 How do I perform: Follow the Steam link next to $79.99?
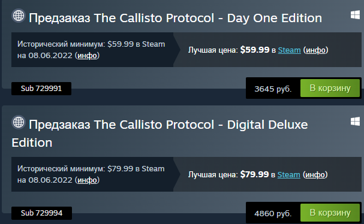click(289, 175)
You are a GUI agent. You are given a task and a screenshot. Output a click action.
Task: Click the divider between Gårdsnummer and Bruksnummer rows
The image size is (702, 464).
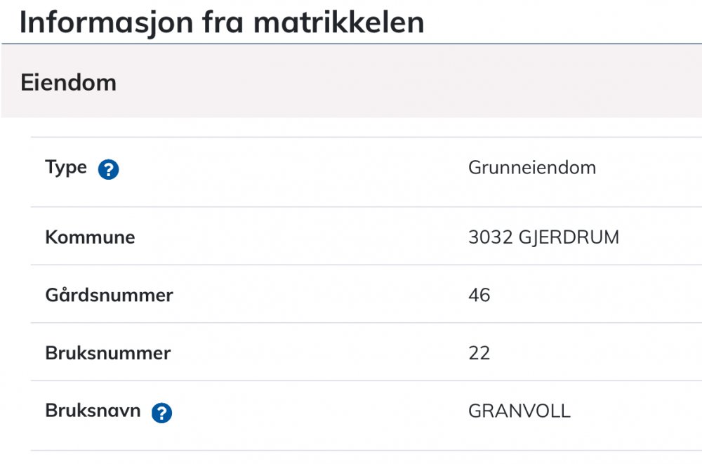tap(351, 323)
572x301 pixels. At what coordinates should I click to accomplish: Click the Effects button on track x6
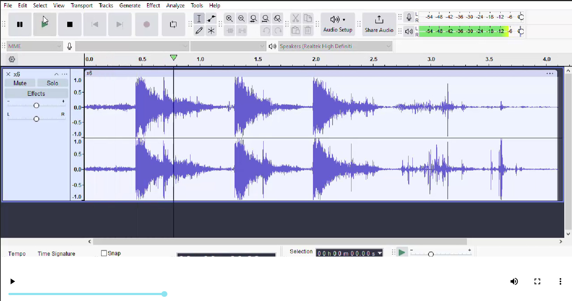[x=36, y=94]

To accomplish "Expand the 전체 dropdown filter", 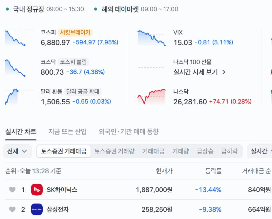I will click(x=18, y=151).
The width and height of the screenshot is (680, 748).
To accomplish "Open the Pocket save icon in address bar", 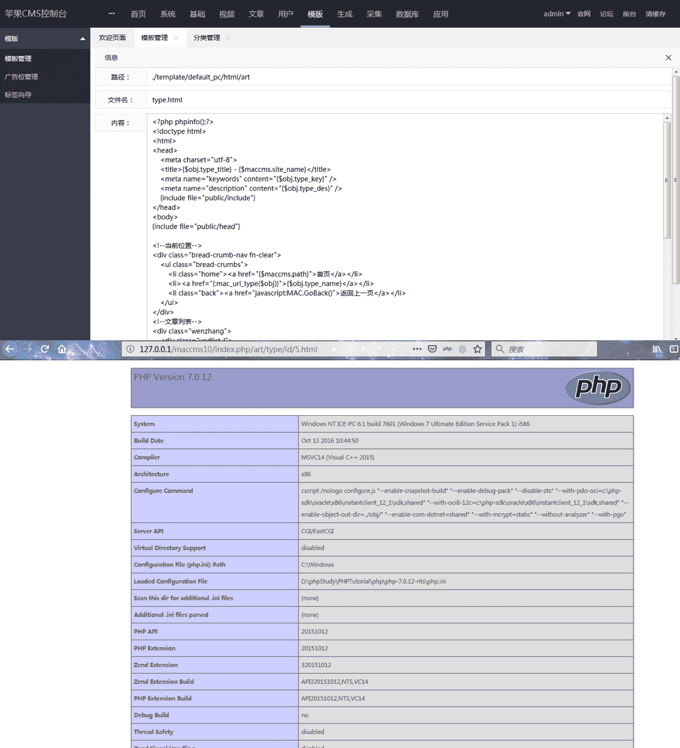I will (x=432, y=349).
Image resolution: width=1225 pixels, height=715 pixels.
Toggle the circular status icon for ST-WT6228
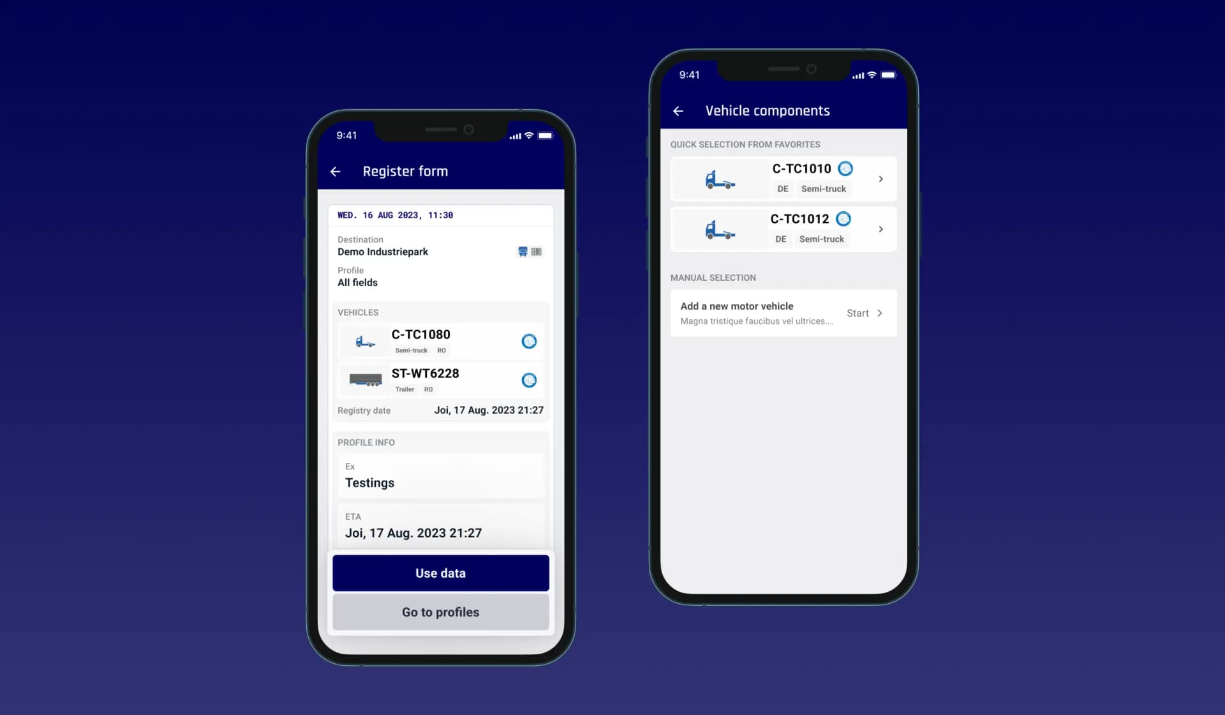pos(528,380)
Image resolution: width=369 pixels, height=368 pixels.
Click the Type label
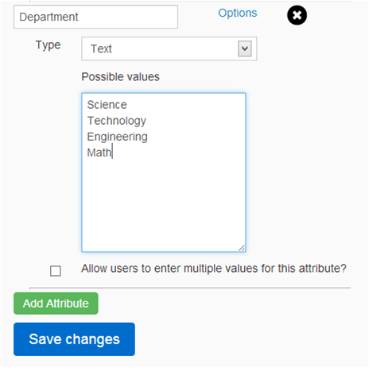[x=49, y=45]

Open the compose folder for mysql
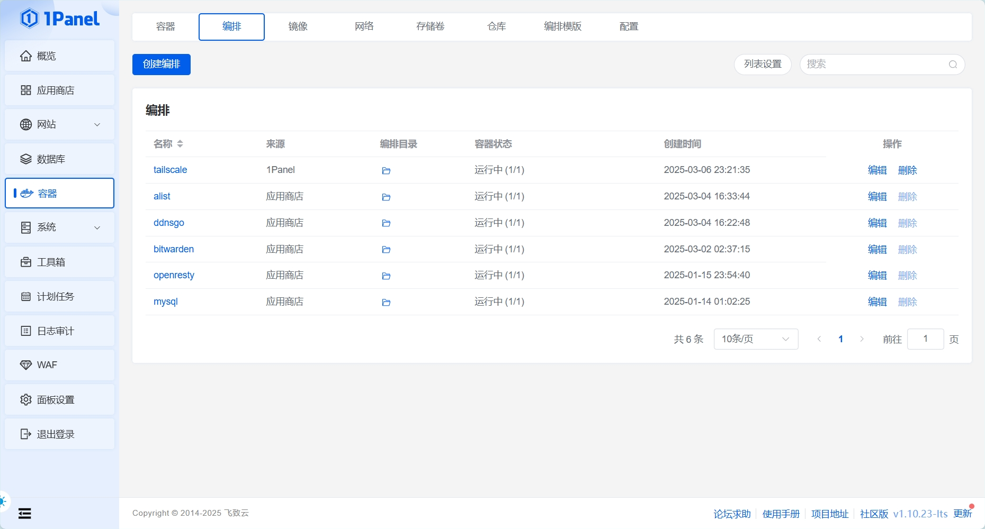pyautogui.click(x=386, y=303)
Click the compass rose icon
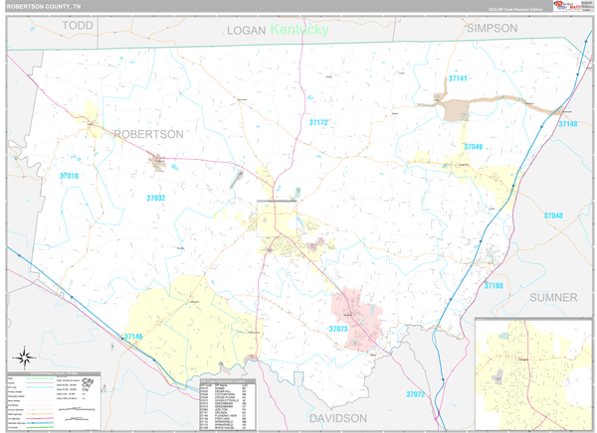 24,356
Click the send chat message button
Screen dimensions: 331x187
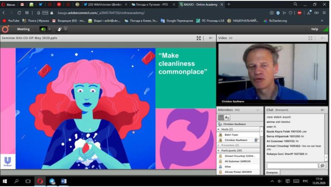(322, 165)
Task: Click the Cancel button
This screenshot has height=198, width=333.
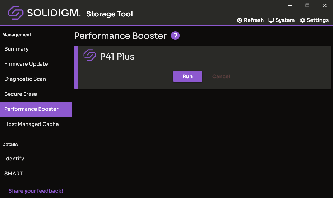Action: [x=221, y=76]
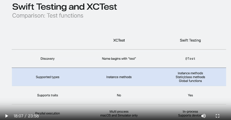Screen dimensions: 231x120
Task: Click the "Static/class methods" text
Action: click(190, 77)
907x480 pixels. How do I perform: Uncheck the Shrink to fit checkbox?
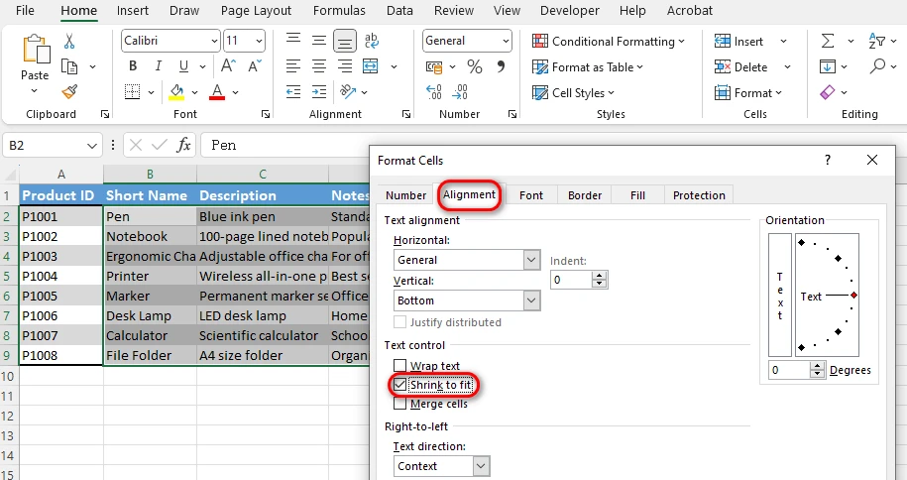(400, 385)
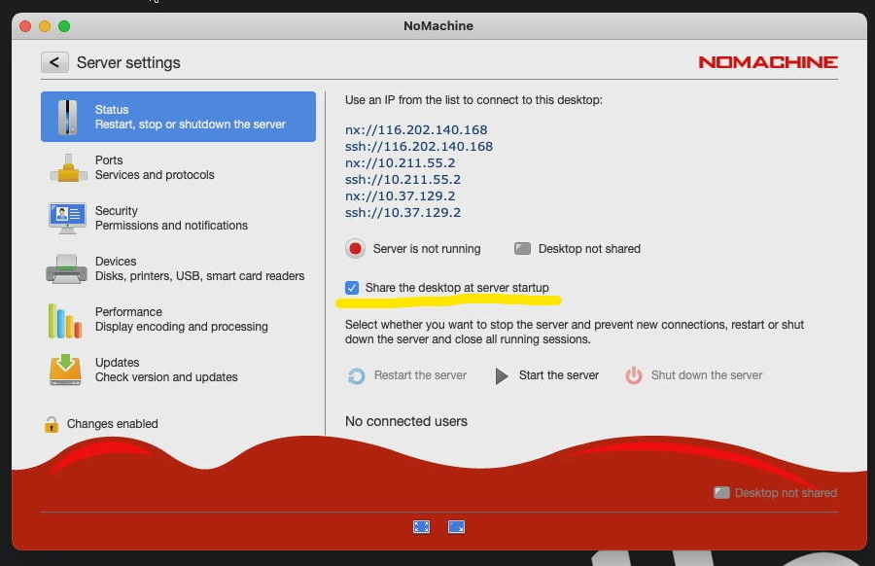The height and width of the screenshot is (566, 875).
Task: Select the ssh://10.211.55.2 address
Action: tap(403, 179)
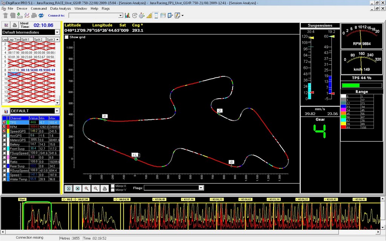Open the Flags dropdown below the map
This screenshot has height=241, width=386.
[x=201, y=188]
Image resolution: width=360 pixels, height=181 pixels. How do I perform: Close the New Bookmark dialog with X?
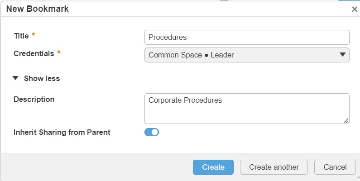pos(355,9)
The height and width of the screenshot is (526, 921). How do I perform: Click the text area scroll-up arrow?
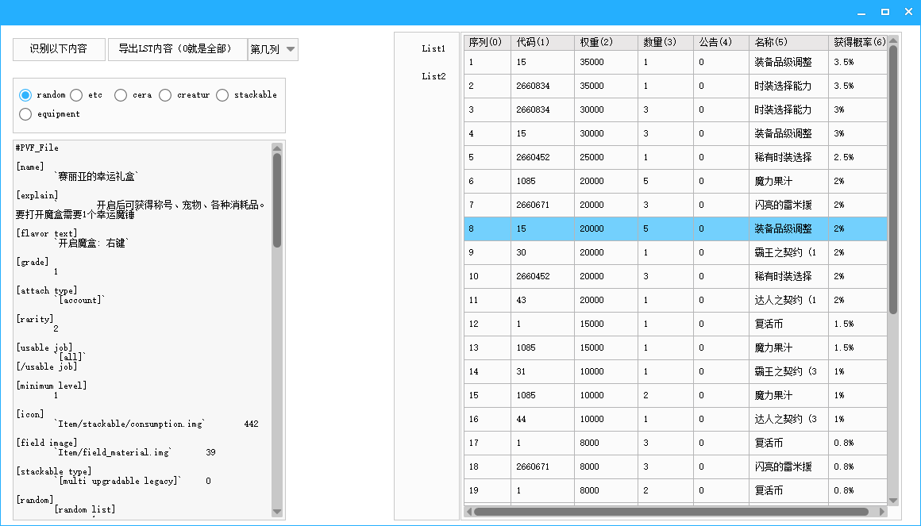pos(277,148)
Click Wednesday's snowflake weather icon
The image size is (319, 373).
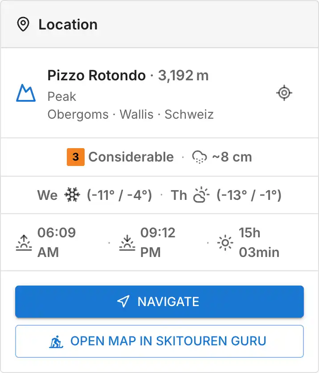(72, 195)
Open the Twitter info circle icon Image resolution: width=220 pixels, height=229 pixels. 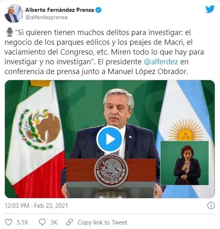point(211,205)
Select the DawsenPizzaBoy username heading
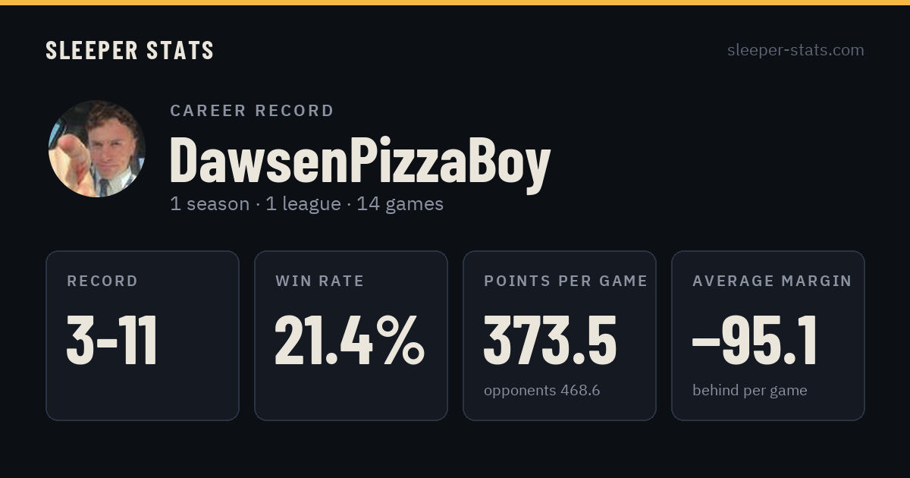910x478 pixels. click(360, 161)
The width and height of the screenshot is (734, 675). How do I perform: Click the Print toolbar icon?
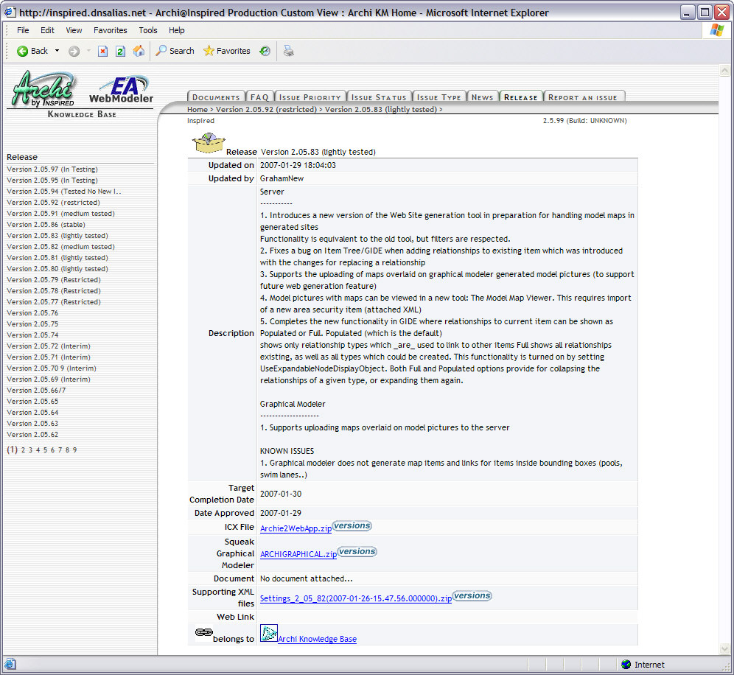coord(289,51)
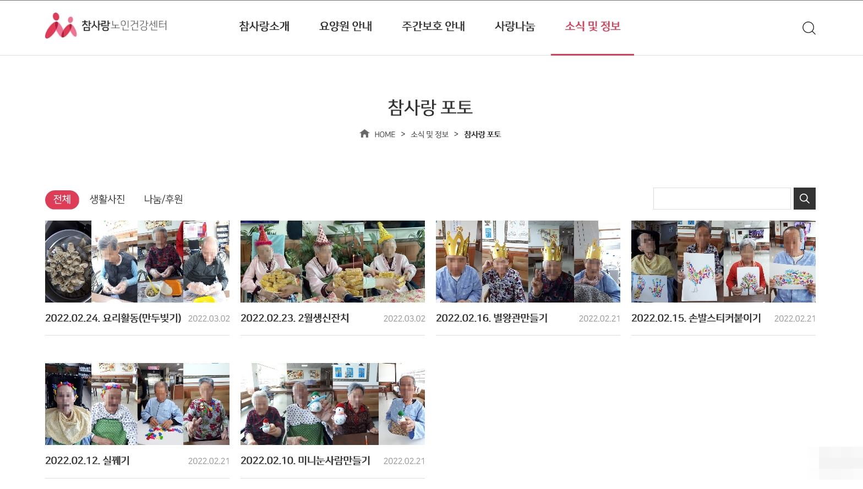Select the 생활사진 filter
The width and height of the screenshot is (863, 489).
[107, 199]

=====

# WHAT YOU NEED TO DO
From the line containing "Select the DawsenPizzaBoy username heading" through the last line of the entries, copy each line exactly and only those, skipping all pictures.

# PROBLEM SOLUTION
Select the DawsenPizzaBoy username heading
910x478 pixels. click(360, 161)
The width and height of the screenshot is (734, 675). How do I perform: Click the Print toolbar icon?
coord(289,51)
Select the 생활사진 filter
The width and height of the screenshot is (863, 489).
[107, 199]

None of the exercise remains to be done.